* [Pflichtaufgabe]:
Gib den nachstehenden Text über die Autonomiephase bei Kleinkindern vollständig und wortgetreu wieder.

Das Gefühl ist ganz normal. Kinder streben mit ca. 2 Jahren verstärkt nach Autonomie. Deshalb nennt man die nun bevorstehende Phase auch Autonomiephase.

Ein Mädchen mit 2 Zöpfen und einer Haarspange weint, die Nase läuft

Wütend, weil etwas nicht klappt

Ein Hinweis vorweg: Alle Kinder kommen früher oder spä­ter, meistens ab ca. 2 Jahren, in die sogenannte Autono­miephase. Und bei allen Kindern ist sie spätestens nach ein paar Jahren vorbei. In dieser Zeit entdeckt das Kind seinen eigenen Willen und seine Selbstwirksamkeit. 

"Selbst­wirksamkeit" bedeutet, dass das Kind in seine eigenen Fähigkeiten Vertrauen hat. Es wird immer selbstständiger. Häufige Sätze sind "Ich kann das alleine!" oder "Ich will aber!". Ihr Kind will dann oft keine Hilfe von Erwachsenen.

Diese Phase wird in der Umgangssprache auch als "Trotz­phase" bezeichnet. Dieser Begriff beschreibt, wie sich Ihr Kind jetzt teilweise verhält. Es wird sauer oder frustriert, wenn es etwas nicht darf oder etwas einfach nicht klappen will. Es reagiert mit Wut oder Tränen. 

Dabei kann es auch handgreiflich werden und schlagen oder treten. Oft ohne Vorwarnung. Und es kann sich regelrecht in einen Wutaus­bruch hineinsteigern. Auch über eine recht lange Zeit.

Ihr Kind kann seine Gefühle noch nicht richtig kontrollieren.

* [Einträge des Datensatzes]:

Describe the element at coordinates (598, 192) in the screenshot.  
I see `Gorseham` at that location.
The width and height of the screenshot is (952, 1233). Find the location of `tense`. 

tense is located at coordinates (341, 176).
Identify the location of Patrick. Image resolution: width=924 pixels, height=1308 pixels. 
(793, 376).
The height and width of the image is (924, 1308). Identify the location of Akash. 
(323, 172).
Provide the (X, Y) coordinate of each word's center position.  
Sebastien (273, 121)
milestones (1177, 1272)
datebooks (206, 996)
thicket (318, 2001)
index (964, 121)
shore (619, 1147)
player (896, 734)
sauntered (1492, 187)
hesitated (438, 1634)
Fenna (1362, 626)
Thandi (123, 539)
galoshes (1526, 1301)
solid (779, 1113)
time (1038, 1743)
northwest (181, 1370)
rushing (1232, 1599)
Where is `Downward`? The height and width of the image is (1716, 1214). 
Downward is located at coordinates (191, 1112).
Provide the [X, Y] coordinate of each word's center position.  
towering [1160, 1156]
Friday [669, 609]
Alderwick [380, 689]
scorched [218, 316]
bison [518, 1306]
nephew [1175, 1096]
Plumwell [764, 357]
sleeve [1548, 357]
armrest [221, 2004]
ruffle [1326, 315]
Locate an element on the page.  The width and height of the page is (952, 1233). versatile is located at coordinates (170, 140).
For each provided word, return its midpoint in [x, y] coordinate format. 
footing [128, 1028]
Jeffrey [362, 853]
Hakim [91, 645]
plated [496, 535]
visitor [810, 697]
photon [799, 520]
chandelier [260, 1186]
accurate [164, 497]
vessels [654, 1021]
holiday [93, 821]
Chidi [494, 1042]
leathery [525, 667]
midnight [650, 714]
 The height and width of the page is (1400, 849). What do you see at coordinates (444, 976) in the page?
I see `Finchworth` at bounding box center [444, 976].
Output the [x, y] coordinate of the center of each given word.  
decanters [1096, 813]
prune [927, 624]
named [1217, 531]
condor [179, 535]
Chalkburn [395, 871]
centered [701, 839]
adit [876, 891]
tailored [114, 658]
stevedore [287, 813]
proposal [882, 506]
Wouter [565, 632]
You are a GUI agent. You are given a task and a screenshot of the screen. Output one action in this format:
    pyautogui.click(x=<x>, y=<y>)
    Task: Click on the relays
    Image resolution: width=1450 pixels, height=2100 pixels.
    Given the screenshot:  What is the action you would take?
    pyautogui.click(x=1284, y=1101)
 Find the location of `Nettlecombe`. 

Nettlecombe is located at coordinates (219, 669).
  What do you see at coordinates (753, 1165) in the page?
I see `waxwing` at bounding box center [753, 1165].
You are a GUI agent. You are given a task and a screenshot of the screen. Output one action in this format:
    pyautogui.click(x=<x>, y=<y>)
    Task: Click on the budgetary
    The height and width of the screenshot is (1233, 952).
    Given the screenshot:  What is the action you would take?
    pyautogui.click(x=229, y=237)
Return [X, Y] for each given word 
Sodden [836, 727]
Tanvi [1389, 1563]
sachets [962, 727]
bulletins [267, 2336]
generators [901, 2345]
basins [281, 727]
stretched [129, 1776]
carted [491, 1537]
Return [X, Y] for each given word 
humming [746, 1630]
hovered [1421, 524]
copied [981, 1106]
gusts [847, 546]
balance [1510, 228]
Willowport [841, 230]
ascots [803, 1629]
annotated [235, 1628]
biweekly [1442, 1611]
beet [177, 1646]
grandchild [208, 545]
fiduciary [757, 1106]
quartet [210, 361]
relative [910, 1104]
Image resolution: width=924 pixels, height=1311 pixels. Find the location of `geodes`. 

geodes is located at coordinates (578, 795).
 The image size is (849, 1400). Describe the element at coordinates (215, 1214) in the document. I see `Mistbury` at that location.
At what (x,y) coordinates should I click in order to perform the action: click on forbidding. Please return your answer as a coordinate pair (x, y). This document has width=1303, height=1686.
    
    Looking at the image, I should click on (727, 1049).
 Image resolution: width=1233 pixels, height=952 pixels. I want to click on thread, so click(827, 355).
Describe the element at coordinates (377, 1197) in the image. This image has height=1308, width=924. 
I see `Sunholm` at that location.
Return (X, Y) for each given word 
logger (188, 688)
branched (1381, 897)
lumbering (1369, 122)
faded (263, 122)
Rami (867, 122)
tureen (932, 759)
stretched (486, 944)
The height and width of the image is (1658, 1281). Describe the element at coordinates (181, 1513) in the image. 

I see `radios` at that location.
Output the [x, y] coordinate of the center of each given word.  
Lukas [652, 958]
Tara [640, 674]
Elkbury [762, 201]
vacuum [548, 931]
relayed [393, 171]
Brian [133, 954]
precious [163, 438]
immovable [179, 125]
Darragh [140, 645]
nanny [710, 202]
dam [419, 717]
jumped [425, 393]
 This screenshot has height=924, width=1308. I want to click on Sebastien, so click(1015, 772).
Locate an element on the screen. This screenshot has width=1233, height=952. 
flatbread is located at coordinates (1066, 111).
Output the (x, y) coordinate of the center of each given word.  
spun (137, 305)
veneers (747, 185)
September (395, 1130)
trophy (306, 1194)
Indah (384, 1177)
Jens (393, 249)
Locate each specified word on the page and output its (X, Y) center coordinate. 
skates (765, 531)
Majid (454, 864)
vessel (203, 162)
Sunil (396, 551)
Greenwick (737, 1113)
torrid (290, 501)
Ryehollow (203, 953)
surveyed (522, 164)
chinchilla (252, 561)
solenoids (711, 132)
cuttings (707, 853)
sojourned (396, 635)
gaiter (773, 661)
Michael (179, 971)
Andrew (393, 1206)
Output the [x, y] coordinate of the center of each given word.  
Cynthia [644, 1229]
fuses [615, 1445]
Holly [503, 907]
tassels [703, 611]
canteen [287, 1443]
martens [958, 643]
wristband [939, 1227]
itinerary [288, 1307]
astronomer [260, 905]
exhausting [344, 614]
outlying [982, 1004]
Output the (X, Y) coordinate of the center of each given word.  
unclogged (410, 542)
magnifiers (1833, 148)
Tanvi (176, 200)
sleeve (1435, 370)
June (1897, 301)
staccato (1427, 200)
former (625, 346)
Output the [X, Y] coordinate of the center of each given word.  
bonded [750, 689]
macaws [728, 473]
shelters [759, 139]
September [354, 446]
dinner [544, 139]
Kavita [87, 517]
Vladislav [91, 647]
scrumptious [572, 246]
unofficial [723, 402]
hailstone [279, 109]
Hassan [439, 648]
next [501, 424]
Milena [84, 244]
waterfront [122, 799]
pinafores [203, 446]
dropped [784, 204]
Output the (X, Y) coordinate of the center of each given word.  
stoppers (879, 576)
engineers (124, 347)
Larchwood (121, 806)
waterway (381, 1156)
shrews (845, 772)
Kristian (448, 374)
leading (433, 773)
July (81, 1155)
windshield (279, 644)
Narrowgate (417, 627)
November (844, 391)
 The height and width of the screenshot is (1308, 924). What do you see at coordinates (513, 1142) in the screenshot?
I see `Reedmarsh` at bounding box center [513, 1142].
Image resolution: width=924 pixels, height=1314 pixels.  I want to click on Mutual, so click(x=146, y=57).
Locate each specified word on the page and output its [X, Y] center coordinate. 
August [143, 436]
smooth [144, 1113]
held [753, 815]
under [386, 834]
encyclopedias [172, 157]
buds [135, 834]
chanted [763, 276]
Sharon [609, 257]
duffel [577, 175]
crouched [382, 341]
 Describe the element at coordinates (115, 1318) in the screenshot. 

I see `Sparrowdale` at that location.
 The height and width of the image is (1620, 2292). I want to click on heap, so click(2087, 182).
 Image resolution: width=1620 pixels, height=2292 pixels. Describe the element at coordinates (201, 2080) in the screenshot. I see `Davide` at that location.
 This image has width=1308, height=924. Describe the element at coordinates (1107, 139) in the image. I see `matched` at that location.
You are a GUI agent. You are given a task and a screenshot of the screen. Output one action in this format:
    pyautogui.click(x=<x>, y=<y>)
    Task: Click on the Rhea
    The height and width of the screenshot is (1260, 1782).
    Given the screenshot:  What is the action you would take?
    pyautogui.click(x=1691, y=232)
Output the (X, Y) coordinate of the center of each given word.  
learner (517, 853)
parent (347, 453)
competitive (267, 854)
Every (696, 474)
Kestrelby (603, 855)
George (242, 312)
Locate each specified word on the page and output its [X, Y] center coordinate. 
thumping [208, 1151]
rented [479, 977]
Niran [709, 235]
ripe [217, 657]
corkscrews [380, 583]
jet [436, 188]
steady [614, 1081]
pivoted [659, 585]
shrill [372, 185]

* [Ausgearbeitete Antwort]:
Das Gefühl ist ganz normal. Kinder streben mit ca. 2 Jahren verstärkt nach Autonomie. Deshalb nennt man die nun bevorstehende Phase auch Autonomiephase.

Ein Mädchen mit 2 Zöpfen und einer Haarspange weint, die Nase läuft

Wütend, weil etwas nicht klappt

Ein Hinweis vorweg: Alle Kinder kommen früher oder spä­ter, meistens ab ca. 2 Jahren, in die sogenannte Autono­miephase. Und bei allen Kindern ist sie spätestens nach ein paar Jahren vorbei. In dieser Zeit entdeckt das Kind seinen eigenen Willen und seine Selbstwirksamkeit. 

"Selbst­wirksamkeit" bedeutet, dass das Kind in seine eigenen Fähigkeiten Vertrauen hat. Es wird immer selbstständiger. Häufige Sätze sind "Ich kann das alleine!" oder "Ich will aber!". Ihr Kind will dann oft keine Hilfe von Erwachsenen.

Diese Phase wird in der Umgangssprache auch als "Trotz­phase" bezeichnet. Dieser Begriff beschreibt, wie sich Ihr Kind jetzt teilweise verhält. Es wird sauer oder frustriert, wenn es etwas nicht darf oder etwas einfach nicht klappen will. Es reagiert mit Wut oder Tränen. 

Dabei kann es auch handgreiflich werden und schlagen oder treten. Oft ohne Vorwarnung. Und es kann sich regelrecht in einen Wutaus­bruch hineinsteigern. Auch über eine recht lange Zeit.

Ihr Kind kann seine Gefühle noch nicht richtig kontrollieren.